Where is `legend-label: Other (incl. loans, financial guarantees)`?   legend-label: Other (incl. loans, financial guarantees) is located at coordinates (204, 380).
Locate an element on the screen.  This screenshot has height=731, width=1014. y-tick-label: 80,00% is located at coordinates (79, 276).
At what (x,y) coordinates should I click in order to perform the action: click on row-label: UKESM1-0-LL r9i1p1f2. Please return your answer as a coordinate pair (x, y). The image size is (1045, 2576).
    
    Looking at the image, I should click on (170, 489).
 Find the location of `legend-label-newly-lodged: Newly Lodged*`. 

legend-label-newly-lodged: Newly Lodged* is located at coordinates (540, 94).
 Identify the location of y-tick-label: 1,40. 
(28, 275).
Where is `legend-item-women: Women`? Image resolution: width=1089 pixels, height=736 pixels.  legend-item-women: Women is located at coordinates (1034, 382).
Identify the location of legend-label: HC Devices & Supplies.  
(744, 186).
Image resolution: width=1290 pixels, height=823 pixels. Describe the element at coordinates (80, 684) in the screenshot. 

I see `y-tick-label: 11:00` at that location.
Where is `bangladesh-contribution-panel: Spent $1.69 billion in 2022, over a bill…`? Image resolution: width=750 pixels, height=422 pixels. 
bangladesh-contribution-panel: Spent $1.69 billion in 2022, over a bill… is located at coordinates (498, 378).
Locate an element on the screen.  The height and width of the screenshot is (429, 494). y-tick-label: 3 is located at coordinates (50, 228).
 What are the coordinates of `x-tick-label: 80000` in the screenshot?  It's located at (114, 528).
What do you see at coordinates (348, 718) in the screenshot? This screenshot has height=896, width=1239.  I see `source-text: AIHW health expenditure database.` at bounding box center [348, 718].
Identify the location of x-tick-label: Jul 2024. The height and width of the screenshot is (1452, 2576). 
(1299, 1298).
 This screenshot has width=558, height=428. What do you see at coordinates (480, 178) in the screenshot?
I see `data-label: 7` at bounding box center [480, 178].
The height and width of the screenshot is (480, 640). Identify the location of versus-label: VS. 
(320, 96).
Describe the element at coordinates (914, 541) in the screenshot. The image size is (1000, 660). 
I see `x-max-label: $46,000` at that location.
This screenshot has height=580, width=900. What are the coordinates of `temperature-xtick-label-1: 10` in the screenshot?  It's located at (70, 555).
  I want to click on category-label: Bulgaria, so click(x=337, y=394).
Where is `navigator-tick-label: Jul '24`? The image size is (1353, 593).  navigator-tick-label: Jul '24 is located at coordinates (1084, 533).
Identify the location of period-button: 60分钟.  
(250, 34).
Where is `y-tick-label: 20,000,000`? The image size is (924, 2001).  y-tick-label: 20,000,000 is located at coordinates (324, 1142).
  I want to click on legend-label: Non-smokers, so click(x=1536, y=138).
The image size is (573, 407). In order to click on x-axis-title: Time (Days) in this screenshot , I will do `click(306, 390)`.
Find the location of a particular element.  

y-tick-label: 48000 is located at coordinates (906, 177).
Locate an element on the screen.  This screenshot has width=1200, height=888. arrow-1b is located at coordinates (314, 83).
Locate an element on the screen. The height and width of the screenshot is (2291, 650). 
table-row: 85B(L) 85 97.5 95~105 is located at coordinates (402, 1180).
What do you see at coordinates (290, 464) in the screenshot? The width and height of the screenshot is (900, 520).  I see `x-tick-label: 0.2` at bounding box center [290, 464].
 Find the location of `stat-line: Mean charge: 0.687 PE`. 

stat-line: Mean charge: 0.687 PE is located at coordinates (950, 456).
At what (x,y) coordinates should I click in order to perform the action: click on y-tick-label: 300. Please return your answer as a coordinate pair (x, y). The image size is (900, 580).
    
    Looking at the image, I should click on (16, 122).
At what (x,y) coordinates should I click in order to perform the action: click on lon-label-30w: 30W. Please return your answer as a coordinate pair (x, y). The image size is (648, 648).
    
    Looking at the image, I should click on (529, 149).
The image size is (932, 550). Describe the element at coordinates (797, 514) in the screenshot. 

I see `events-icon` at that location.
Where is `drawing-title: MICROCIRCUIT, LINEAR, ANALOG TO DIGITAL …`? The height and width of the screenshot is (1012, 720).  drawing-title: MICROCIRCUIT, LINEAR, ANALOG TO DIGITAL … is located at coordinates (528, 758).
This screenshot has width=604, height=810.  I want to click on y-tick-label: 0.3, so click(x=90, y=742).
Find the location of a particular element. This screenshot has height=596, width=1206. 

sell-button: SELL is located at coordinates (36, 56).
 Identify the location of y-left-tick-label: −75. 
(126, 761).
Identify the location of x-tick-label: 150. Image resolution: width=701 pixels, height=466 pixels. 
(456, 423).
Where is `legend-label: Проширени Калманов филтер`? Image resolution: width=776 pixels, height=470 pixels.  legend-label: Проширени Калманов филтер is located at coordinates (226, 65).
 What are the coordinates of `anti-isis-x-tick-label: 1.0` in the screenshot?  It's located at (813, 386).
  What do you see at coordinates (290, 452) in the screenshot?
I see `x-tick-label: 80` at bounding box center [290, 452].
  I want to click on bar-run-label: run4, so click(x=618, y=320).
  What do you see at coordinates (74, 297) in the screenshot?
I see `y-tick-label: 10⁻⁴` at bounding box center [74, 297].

**Your objective:**
Reproduce the whole listing, swapping every occurrence of "Image resolution:" for "Screen size:" and changing nothing else.

**Your response:**
Where is `legend-label: Other (incl. loans, financial guarantees)`?   legend-label: Other (incl. loans, financial guarantees) is located at coordinates (204, 380).
Locate an element on the screen.  This screenshot has height=731, width=1014. y-tick-label: 80,00% is located at coordinates (79, 276).
At what (x,y) coordinates should I click in order to perform the action: click on row-label: UKESM1-0-LL r9i1p1f2. Please return your answer as a coordinate pair (x, y). The image size is (1045, 2576).
    
    Looking at the image, I should click on (170, 489).
 Find the location of `legend-label-newly-lodged: Newly Lodged*`. 

legend-label-newly-lodged: Newly Lodged* is located at coordinates (540, 94).
 Identify the location of y-tick-label: 1,40. 
(28, 275).
Where is `legend-item-women: Women`? Screen size: width=1089 pixels, height=736 pixels.  legend-item-women: Women is located at coordinates (1034, 382).
Identify the location of legend-label: HC Devices & Supplies.  
(744, 186).
Screen size: width=1290 pixels, height=823 pixels. Describe the element at coordinates (80, 684) in the screenshot. 

I see `y-tick-label: 11:00` at that location.
Where is `bangladesh-contribution-panel: Spent $1.69 billion in 2022, over a bill…`? Screen size: width=750 pixels, height=422 pixels. 
bangladesh-contribution-panel: Spent $1.69 billion in 2022, over a bill… is located at coordinates (498, 378).
Locate an element on the screen.  The height and width of the screenshot is (429, 494). y-tick-label: 3 is located at coordinates (50, 228).
 What are the coordinates of `x-tick-label: 80000` in the screenshot?  It's located at (114, 528).
What do you see at coordinates (348, 718) in the screenshot? This screenshot has height=896, width=1239.  I see `source-text: AIHW health expenditure database.` at bounding box center [348, 718].
Identify the location of x-tick-label: Jul 2024. The height and width of the screenshot is (1452, 2576). 
(1299, 1298).
 This screenshot has width=558, height=428. What do you see at coordinates (480, 178) in the screenshot?
I see `data-label: 7` at bounding box center [480, 178].
The height and width of the screenshot is (480, 640). Identify the location of versus-label: VS. 
(320, 96).
Describe the element at coordinates (914, 541) in the screenshot. The image size is (1000, 660). 
I see `x-max-label: $46,000` at that location.
This screenshot has height=580, width=900. What are the coordinates of `temperature-xtick-label-1: 10` in the screenshot?  It's located at (70, 555).
  I want to click on category-label: Bulgaria, so click(x=337, y=394).
Where is `navigator-tick-label: Jul '24`? The image size is (1353, 593).  navigator-tick-label: Jul '24 is located at coordinates (1084, 533).
Identify the location of period-button: 60分钟.  
(250, 34).
Where is `y-tick-label: 20,000,000`? The image size is (924, 2001).  y-tick-label: 20,000,000 is located at coordinates (324, 1142).
  I want to click on legend-label: Non-smokers, so click(x=1536, y=138).
The image size is (573, 407). In order to click on x-axis-title: Time (Days) in this screenshot , I will do `click(306, 390)`.
Find the location of a particular element.  

y-tick-label: 48000 is located at coordinates (906, 177).
Locate an element on the screen.  This screenshot has width=1200, height=888. arrow-1b is located at coordinates (314, 83).
Locate an element on the screen. The height and width of the screenshot is (2291, 650). 
table-row: 85B(L) 85 97.5 95~105 is located at coordinates (402, 1180).
What do you see at coordinates (290, 464) in the screenshot? The width and height of the screenshot is (900, 520).  I see `x-tick-label: 0.2` at bounding box center [290, 464].
 Find the location of `stat-line: Mean charge: 0.687 PE`. 

stat-line: Mean charge: 0.687 PE is located at coordinates (950, 456).
At what (x,y) coordinates should I click in order to perform the action: click on y-tick-label: 300. Please return your answer as a coordinate pair (x, y). The image size is (900, 580).
    
    Looking at the image, I should click on (16, 122).
At what (x,y) coordinates should I click in order to perform the action: click on lon-label-30w: 30W. Please return your answer as a coordinate pair (x, y). The image size is (648, 648).
    
    Looking at the image, I should click on (529, 149).
The image size is (932, 550). Describe the element at coordinates (797, 514) in the screenshot. 

I see `events-icon` at that location.
Where is `drawing-title: MICROCIRCUIT, LINEAR, ANALOG TO DIGITAL …`? The height and width of the screenshot is (1012, 720).  drawing-title: MICROCIRCUIT, LINEAR, ANALOG TO DIGITAL … is located at coordinates (528, 758).
This screenshot has width=604, height=810.  I want to click on y-tick-label: 0.3, so click(x=90, y=742).
Find the location of a particular element. This screenshot has height=596, width=1206. 

sell-button: SELL is located at coordinates (36, 56).
 Identify the location of y-left-tick-label: −75. 
(126, 761).
Identify the location of x-tick-label: 150. Screen size: width=701 pixels, height=466 pixels. 
(456, 423).
Where is `legend-label: Проширени Калманов филтер`? Screen size: width=776 pixels, height=470 pixels.  legend-label: Проширени Калманов филтер is located at coordinates (226, 65).
 What are the coordinates of `anti-isis-x-tick-label: 1.0` in the screenshot?  It's located at (813, 386).
  What do you see at coordinates (290, 452) in the screenshot?
I see `x-tick-label: 80` at bounding box center [290, 452].
  I want to click on bar-run-label: run4, so click(x=618, y=320).
  What do you see at coordinates (74, 297) in the screenshot?
I see `y-tick-label: 10⁻⁴` at bounding box center [74, 297].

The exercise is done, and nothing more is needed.